The loss of Quebec, with almost a quarter of Canada’s population and of its land mass, which played a major historical role in Canada’s construction, would leave the country torn asunder. The resulting social, political, and economic violence and disorder would make her easy prey to predatory nations, particularly the adjacent United States, that would wish to take advantage of her plight.

While France itself, her citizens and her state and governmental institutions, had little or no support for de Gaulle’s quixotic passion for Quebec separation, the President was the heart of the state apparatus. In France, all roads lead to Paris. In Paris, all roads lead to the Elysée Palace, and to the president.

While virtually all Canadian citizens, including those in public office, academics and journalists, had only a limited, even nonexistent, awareness of de Gaulle’s carefully thought out program to dismember Canada, Prime Minister Pierre Trudeau, his close confidants and officials, such as his Principal Secretary Marc Lalonde, Solicitor-General Goyer, Michael Pitfield, Jean Marchand, and officials of the Department of External Affairs, in particular Undersecretary of State Marcel Cadieux, were acutely aware.

In in 1968 and 1969 there were further events that further heightened the concern.

The French government began to take opportunities to treat Quebec as a country, a hostile act quite contrary to accepted practice between nation states. Understandably, because it threatened their territorial integrity. At times, the French actions appeared petty. For example, a government communique on the 30th of April, 1968, following a France-Quebec financial cooperation committee, that referred to Quebec as “a country”. A second example, in February, 1968, under French suasion, Gabon invited the Quebec’s minister of education to a meeting of ministers of education of francophone states.

Meanwhile, the RCMP became aware of  SDECE operatives in Quebec, including providing support to separatist elements.
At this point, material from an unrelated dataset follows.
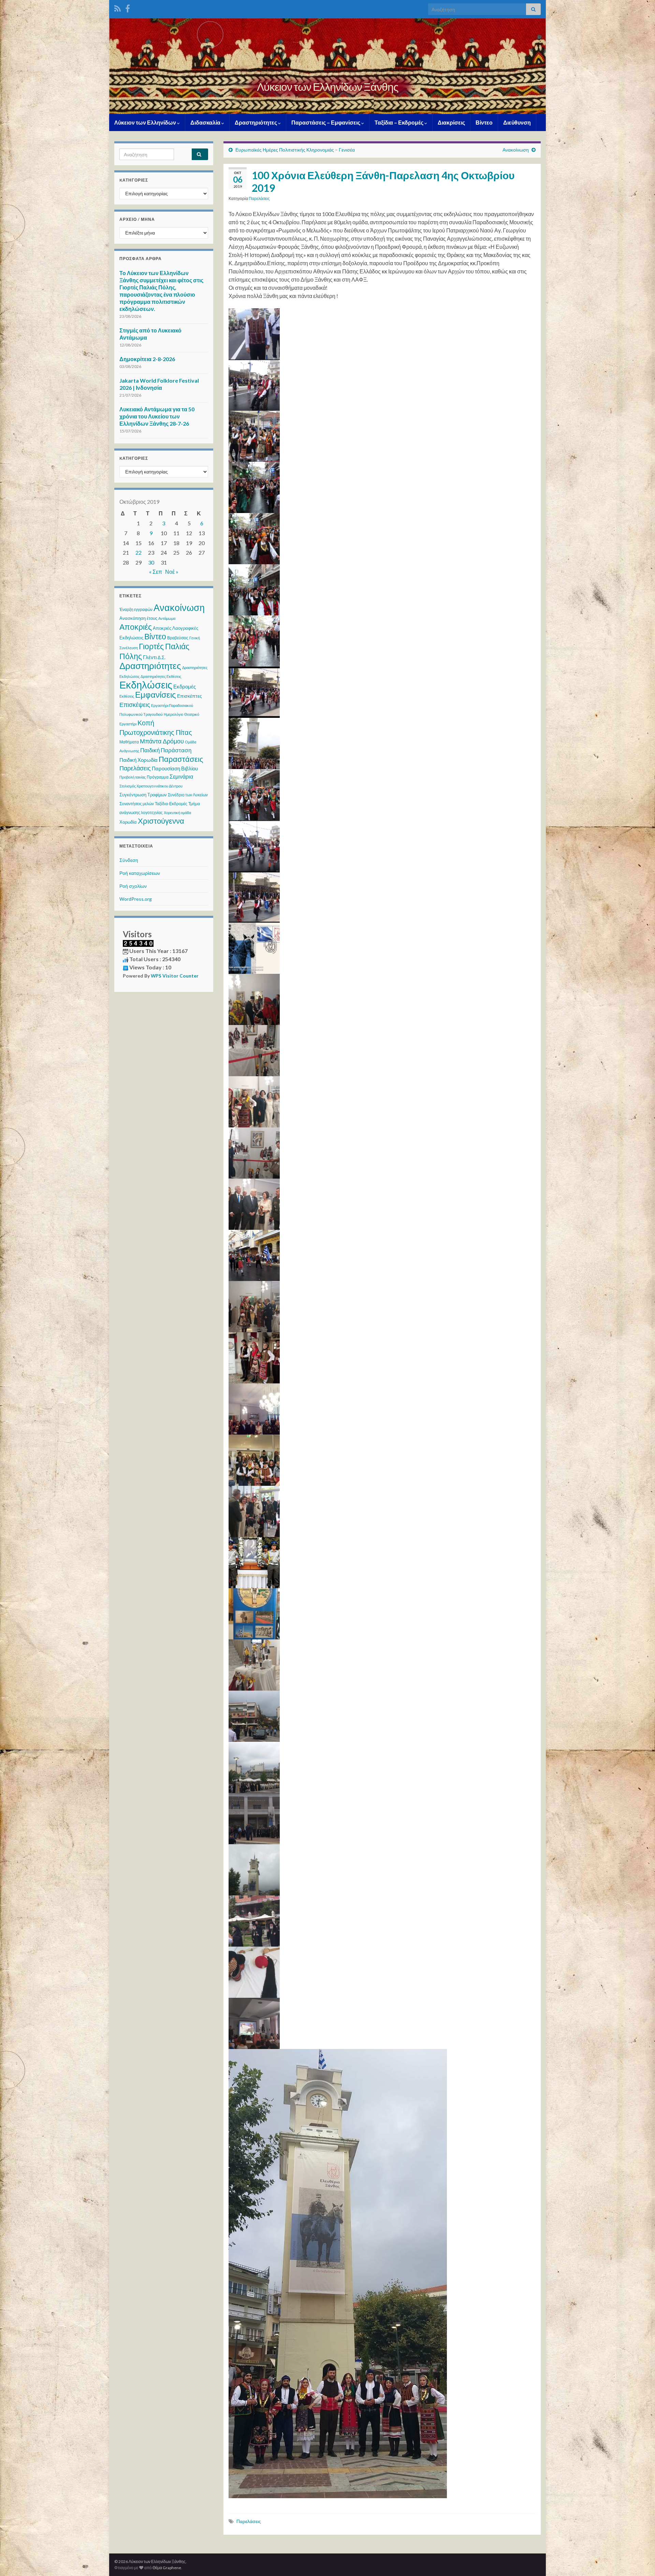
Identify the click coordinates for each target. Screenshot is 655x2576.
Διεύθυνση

It appeared that these elements included the FLQ, the severity of which, if true, would come close to a declaration of war.

The Parti Québecois

The most serious addition to the overall threat arrived in October 1968, with the founding of the Parti Québecois (PQ), under the leadership of  René Lévesque. Lévesque had a classical education, a once television journalist with a quick and easy manor, beloved by Quebecers. While he was without the brilliance, discipline and fighting spirit of Pierre Trudeau,  he, too, had a classical education, and was very intelligent.  With his silver tongue he could, and usually did, bring crowds to their feet.

The very presence of the PQ on the political scene in Quebec meant that, at some time in the future, they would form a Quebec government. That meant a referendum on Quebec separation.

PQ’s separatist program, with support of the French government of Charles de Gaulle, formed a dagger pointed at the heart of Canada.

There developed a rising tempo of violence and civil disorder in Quebec, chiefly in Montreal.

Crime in the national interest

It was  the sum total of these elements that led the government of Pierre Trudeau to begin measures to enable ‘Crime in the national interest’, which soon developed sinister implication.